This park, and surrounding hills is a significant place for the Kaurna people, who historically used this area in winter as makeshift Wardli (shelter).
Many Kaurna yarta (land) family groups look after the Kaurna pangkara (country), which stretched from the plains and hills south of Crystal Brook and west of Mount Lofty, down to Cape Jervis.
While the Kaurna people sheltered in this area they gathered and hunted the necessities for survival to sustain their family groups including:
- Mai (bush vegetables)
- Pardu (bush meats from animals)
- Mintirninthi (healing) and
- Bush ‘textiles’ which were used to make woven products for gathering bush fruit and vegetables.
Go for a walk along the Mai Tappa Trail using the brochure to interpret the Kaurna ‘food pathway’, and learn about Kaurna history and living culture.

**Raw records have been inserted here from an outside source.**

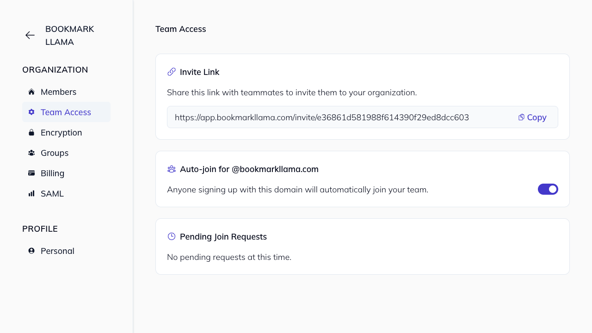Copy the organization invite link
This screenshot has height=333, width=592.
coord(532,117)
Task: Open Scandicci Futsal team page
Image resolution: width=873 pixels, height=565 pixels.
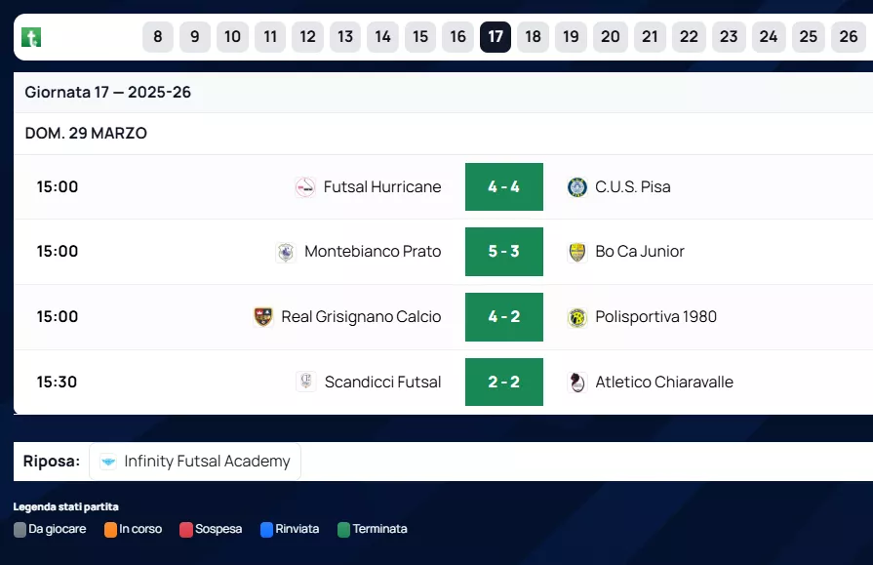Action: (382, 382)
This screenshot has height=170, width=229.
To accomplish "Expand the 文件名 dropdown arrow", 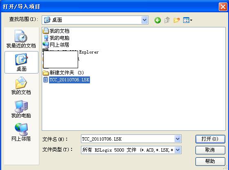I will 177,139.
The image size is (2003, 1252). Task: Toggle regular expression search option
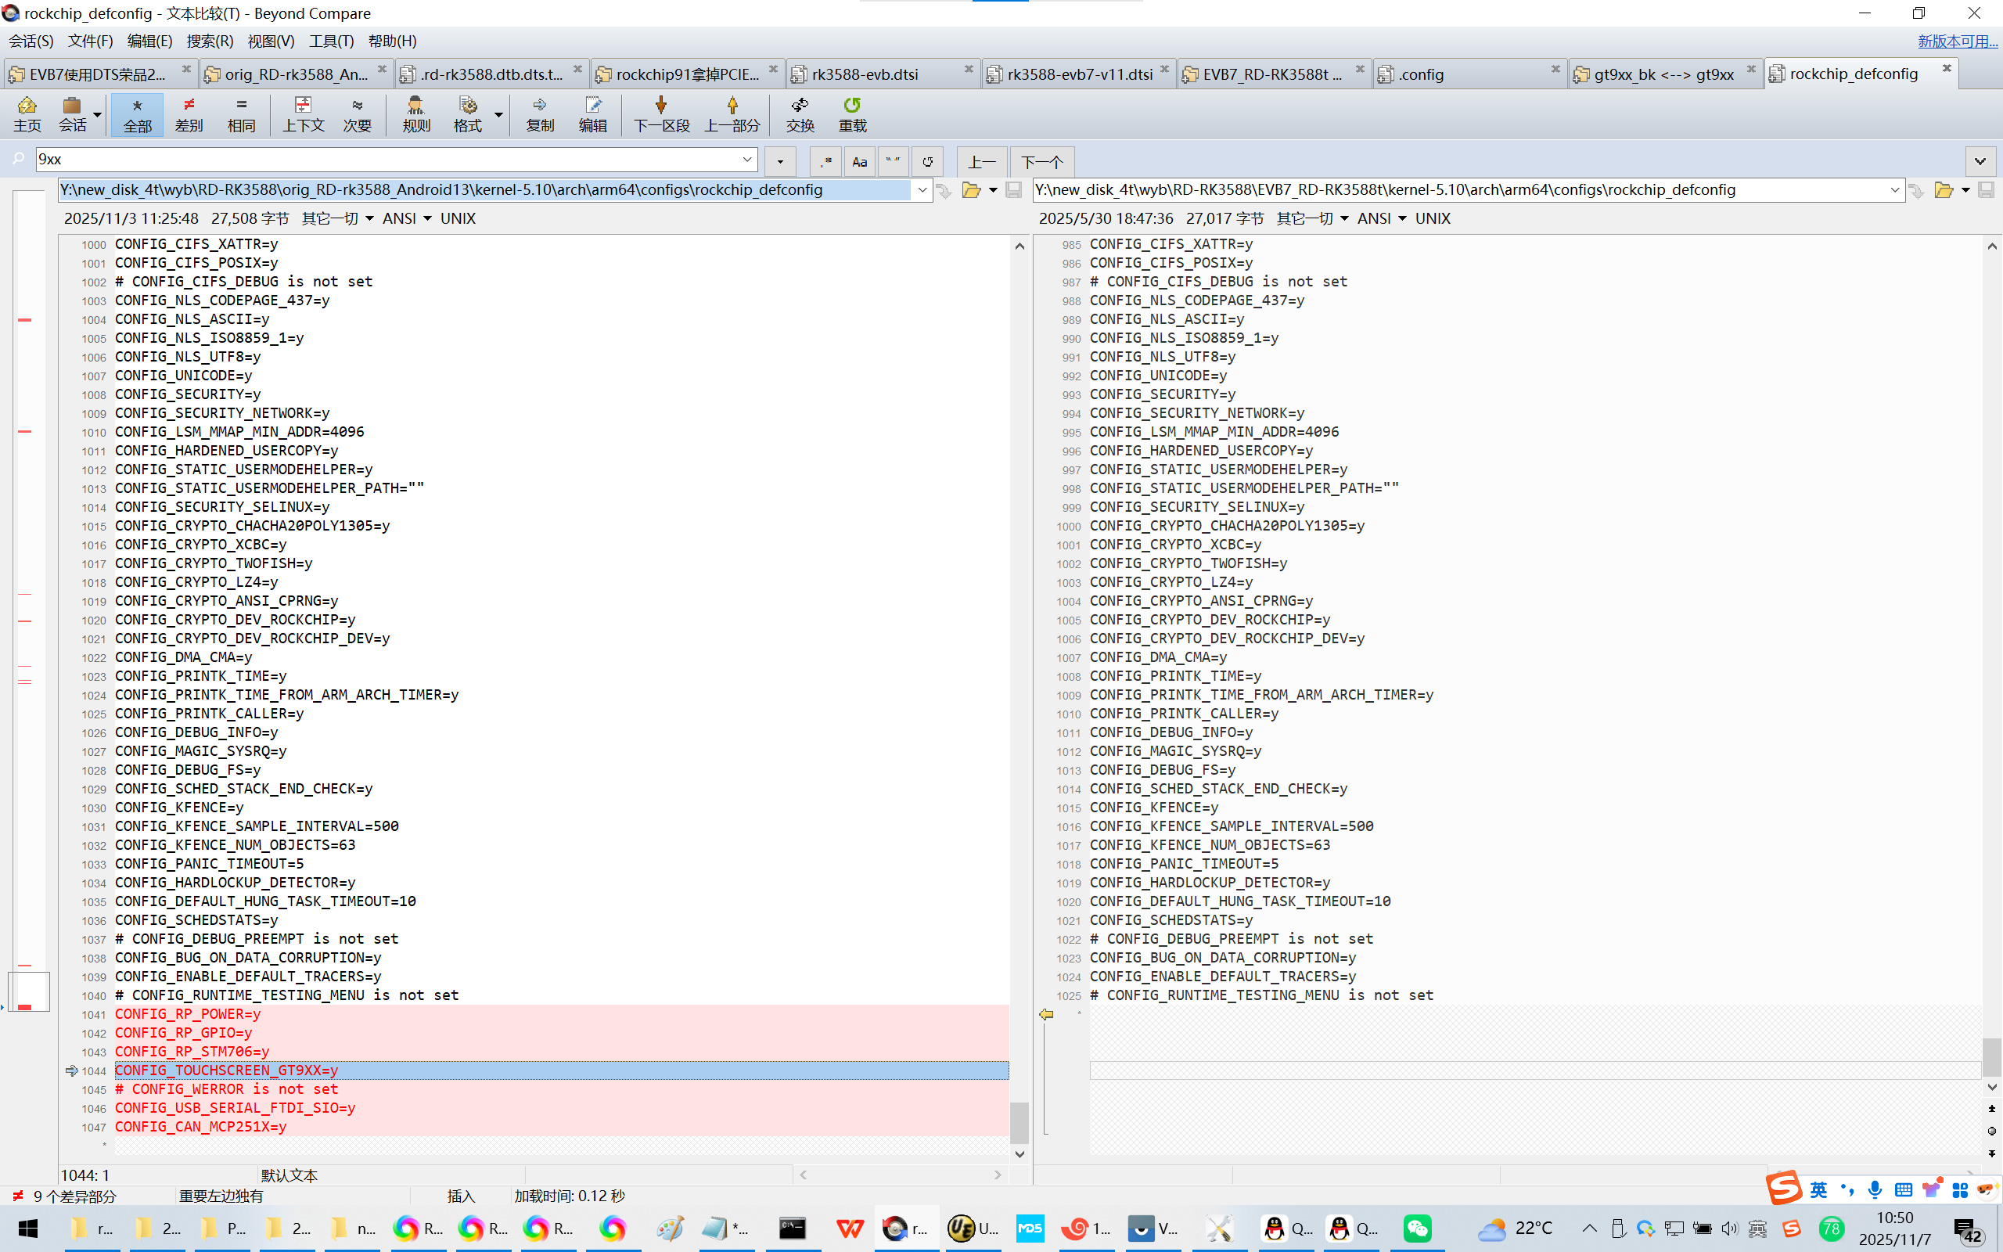point(826,161)
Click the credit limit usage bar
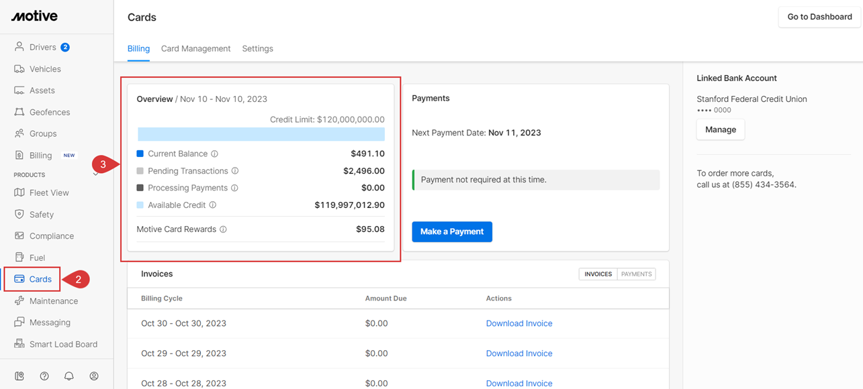Screen dimensions: 863x389 (261, 134)
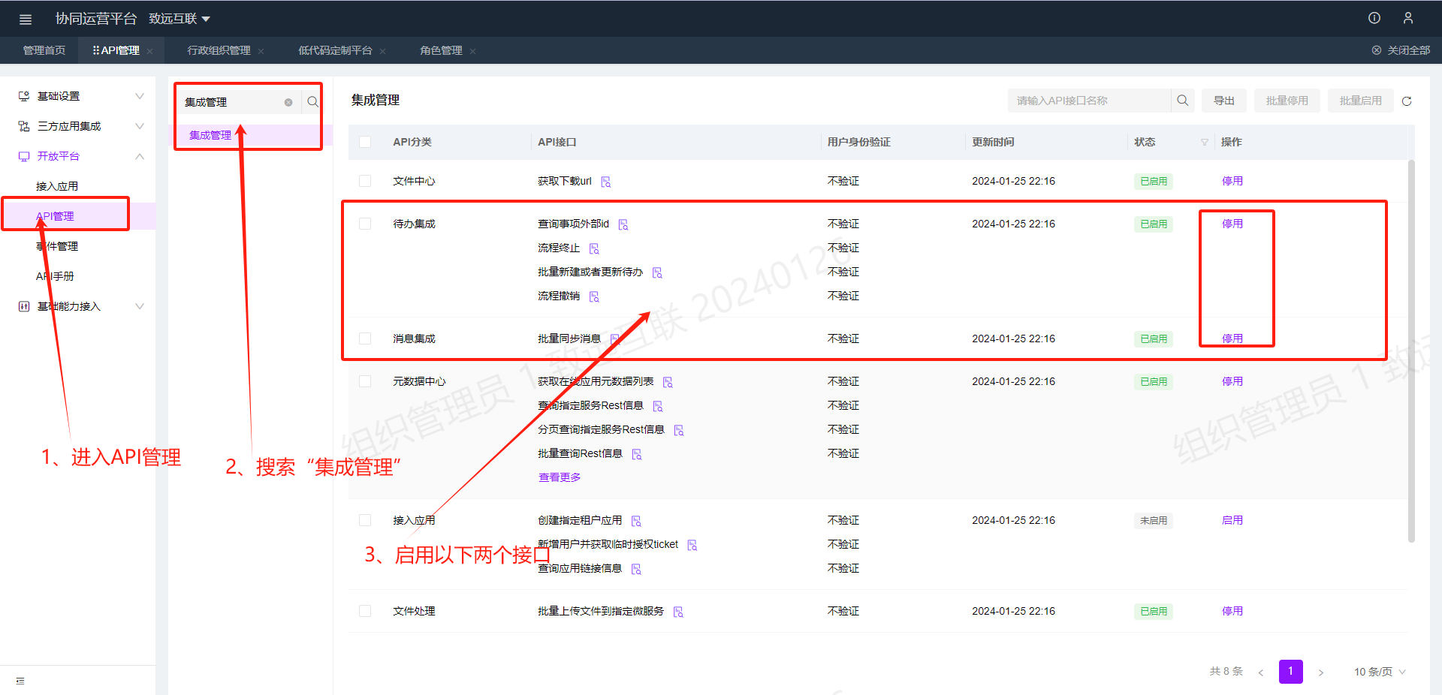Collapse sidebar using the bottom-left icon
1442x695 pixels.
(x=20, y=681)
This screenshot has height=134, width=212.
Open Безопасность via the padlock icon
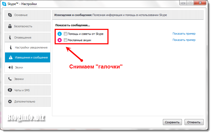(x=10, y=26)
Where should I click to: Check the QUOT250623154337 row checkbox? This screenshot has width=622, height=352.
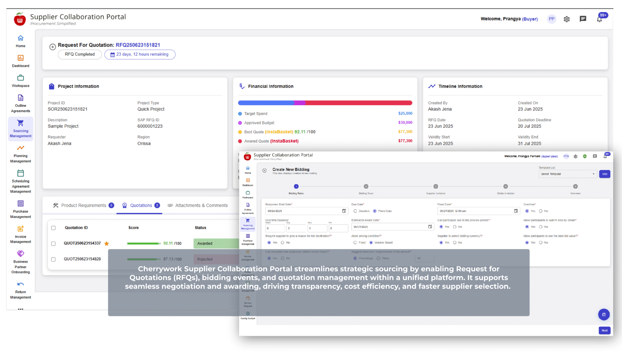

Aboriginal South Australians are the first peoples of our State and have occupied, enjoyed and managed these lands and waters since the creation. For SA's First Peoples, creation ancestors laid down the laws of the Country and bestowed a range of customary rights and obligations to the many Aboriginal Nations across our state.
Aboriginal peoples' oral histories and creation stories traverse the length and breadth of Australia’s lands and waters, including South Australian Parks. These stories interconnect land and waters with complex meaning and values and hold great cultural significance. We recognise and respect Aboriginal people's ownership of their stories and that they hold rights and obligations to care for Country. It is through these rights and cultural obligations and a shared goal to protect the environment for generations to come that DEWNR is committed to meaningful collaboration and involvement with Aboriginal peoples in the management of our shared parks.